▶ _WORK REQUIRED_: Please pull out every line of text in the listing below and copy each one word for word. Leave out the pictures.

▶ _MATERIAL PROVIDED_:
========

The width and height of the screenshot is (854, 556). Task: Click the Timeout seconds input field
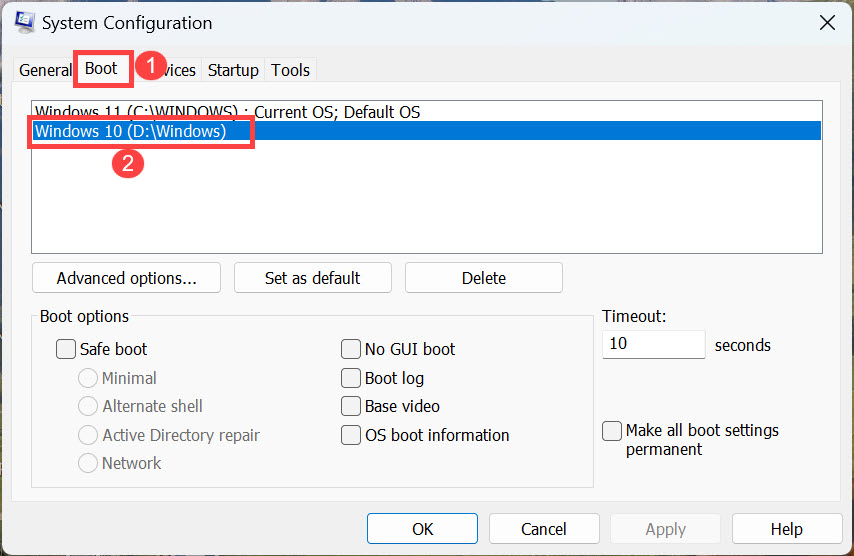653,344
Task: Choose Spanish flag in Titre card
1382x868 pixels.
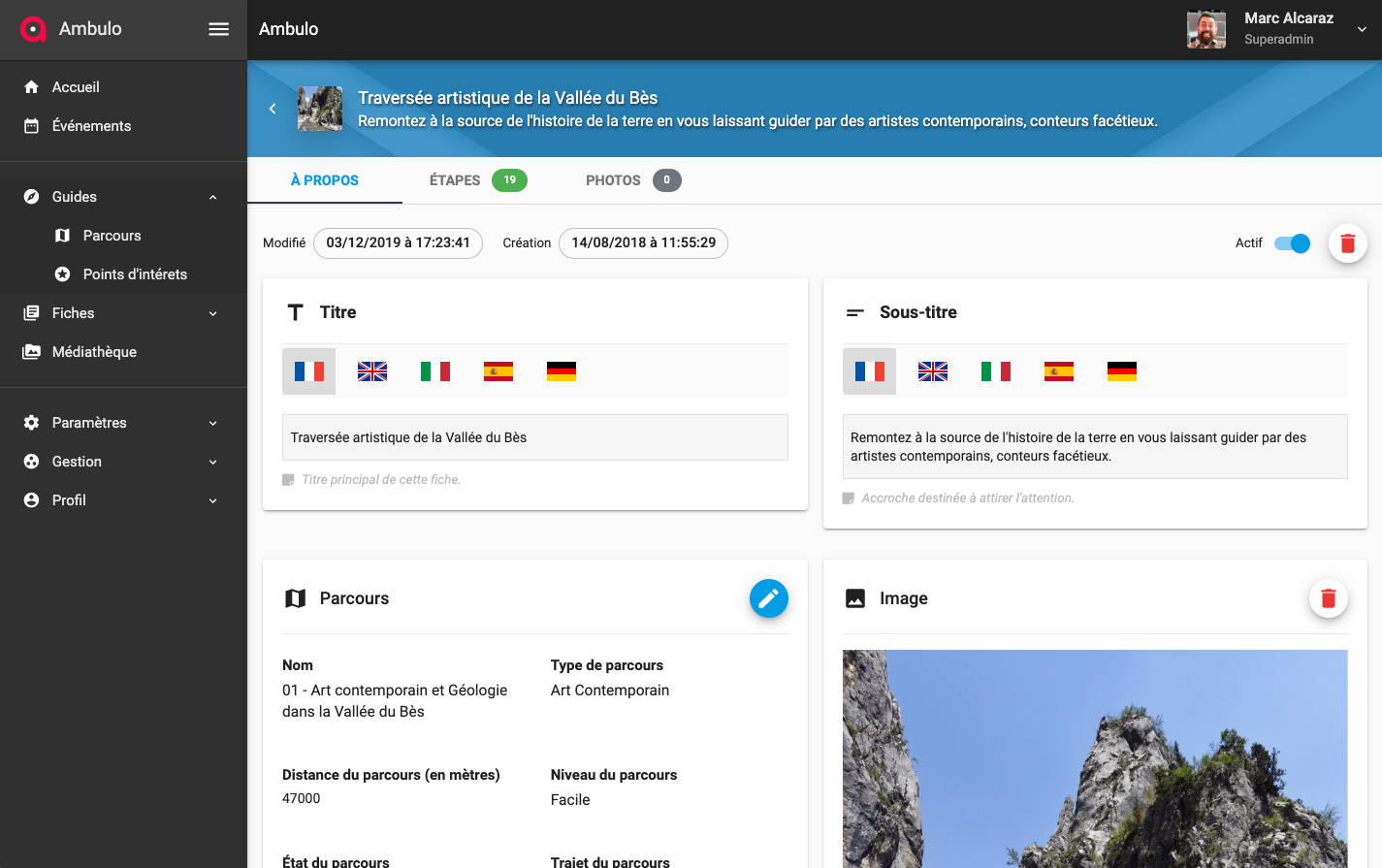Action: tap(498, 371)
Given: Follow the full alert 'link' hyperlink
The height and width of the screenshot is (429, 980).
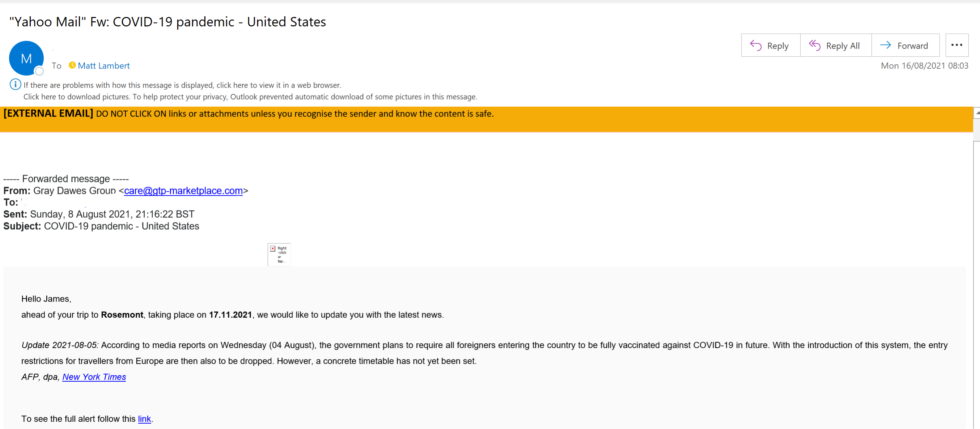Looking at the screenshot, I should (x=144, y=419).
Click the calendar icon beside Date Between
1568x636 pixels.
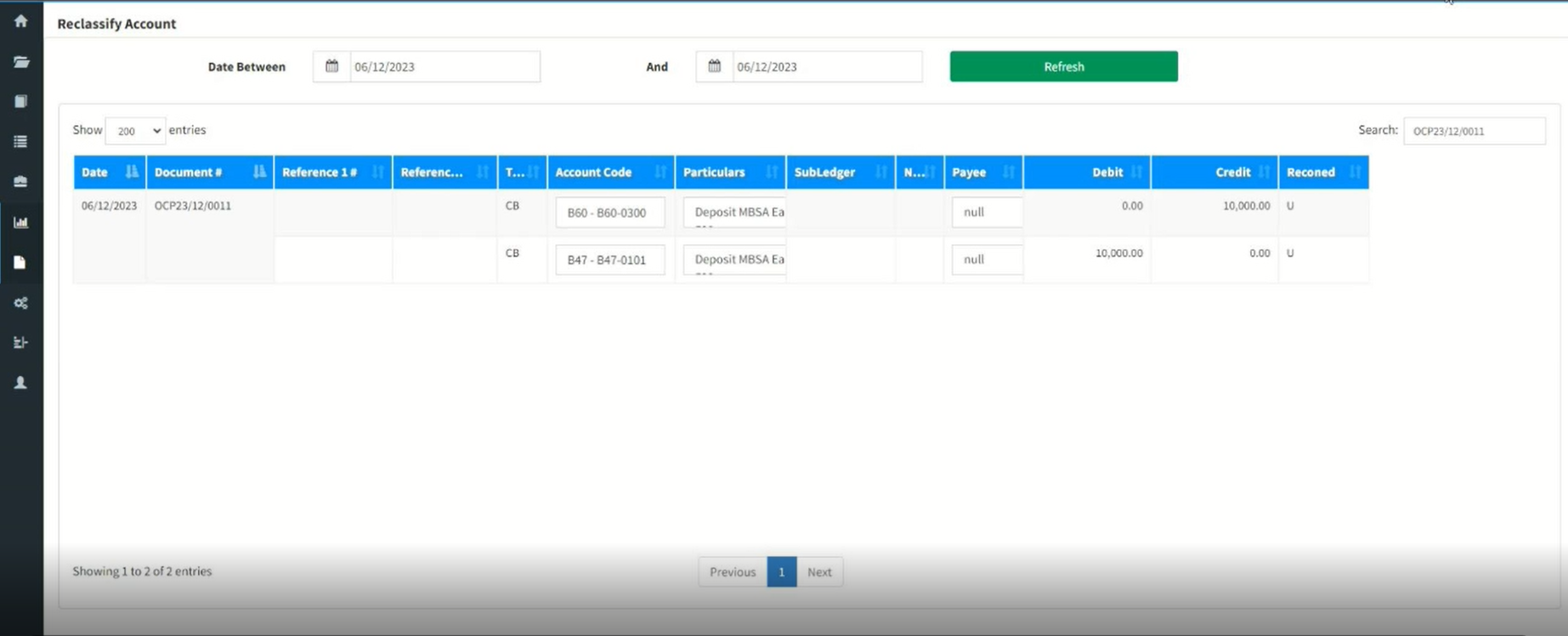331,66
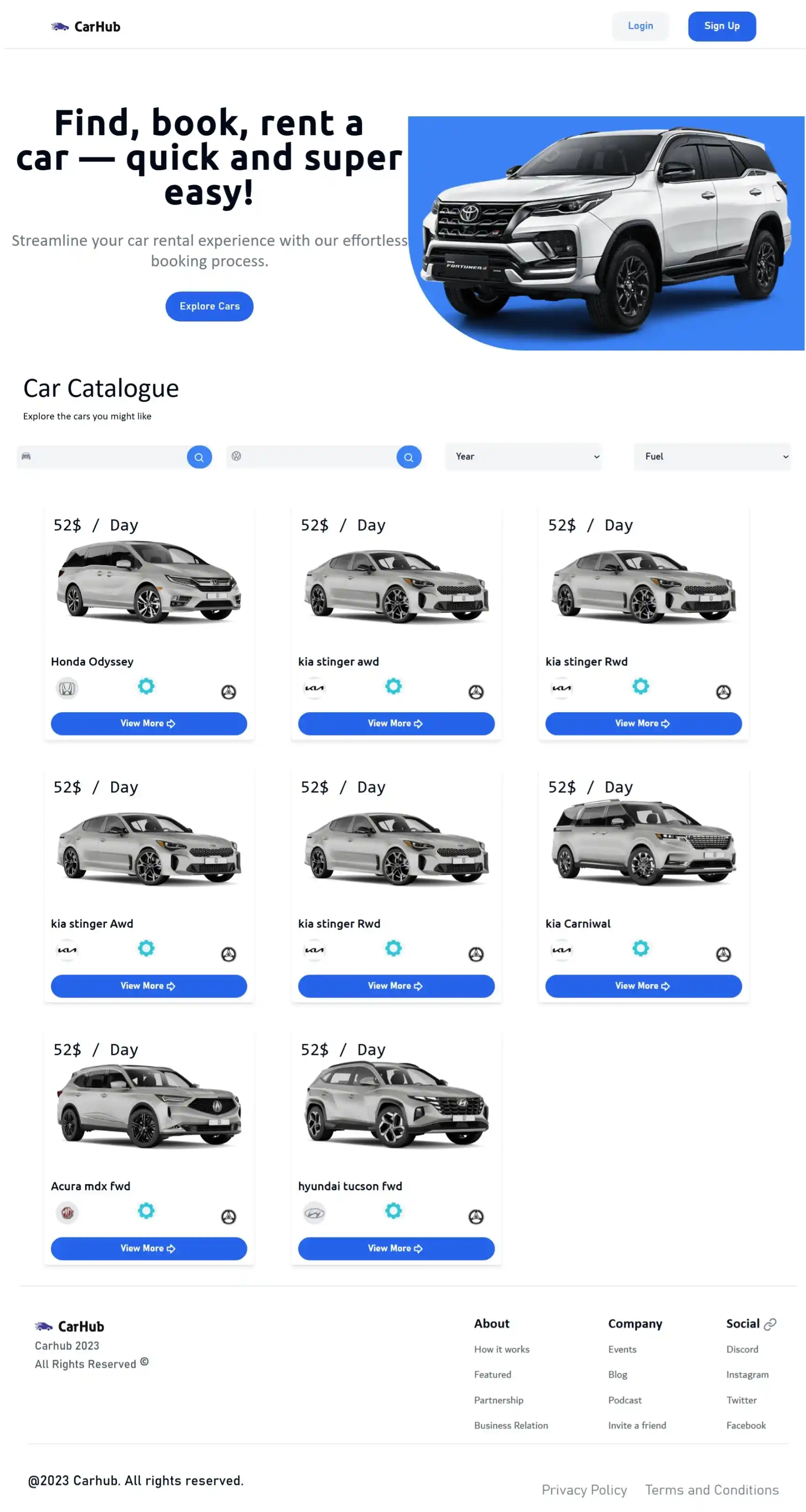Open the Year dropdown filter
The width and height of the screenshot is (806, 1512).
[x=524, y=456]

========

▶ _SOLUTION BELOW_:
The width and height of the screenshot is (854, 556). Task: Click the Timeout seconds input field
653,344
Task: Choose Spanish flag in Titre card
1382x868 pixels.
Action: tap(498, 371)
Given: Follow the full alert 'link' hyperlink
The height and width of the screenshot is (429, 980).
Looking at the screenshot, I should (x=144, y=419).
Click the calendar icon beside Date Between
1568x636 pixels.
331,66
Open the Year dropdown filter
The width and height of the screenshot is (806, 1512).
[x=524, y=456]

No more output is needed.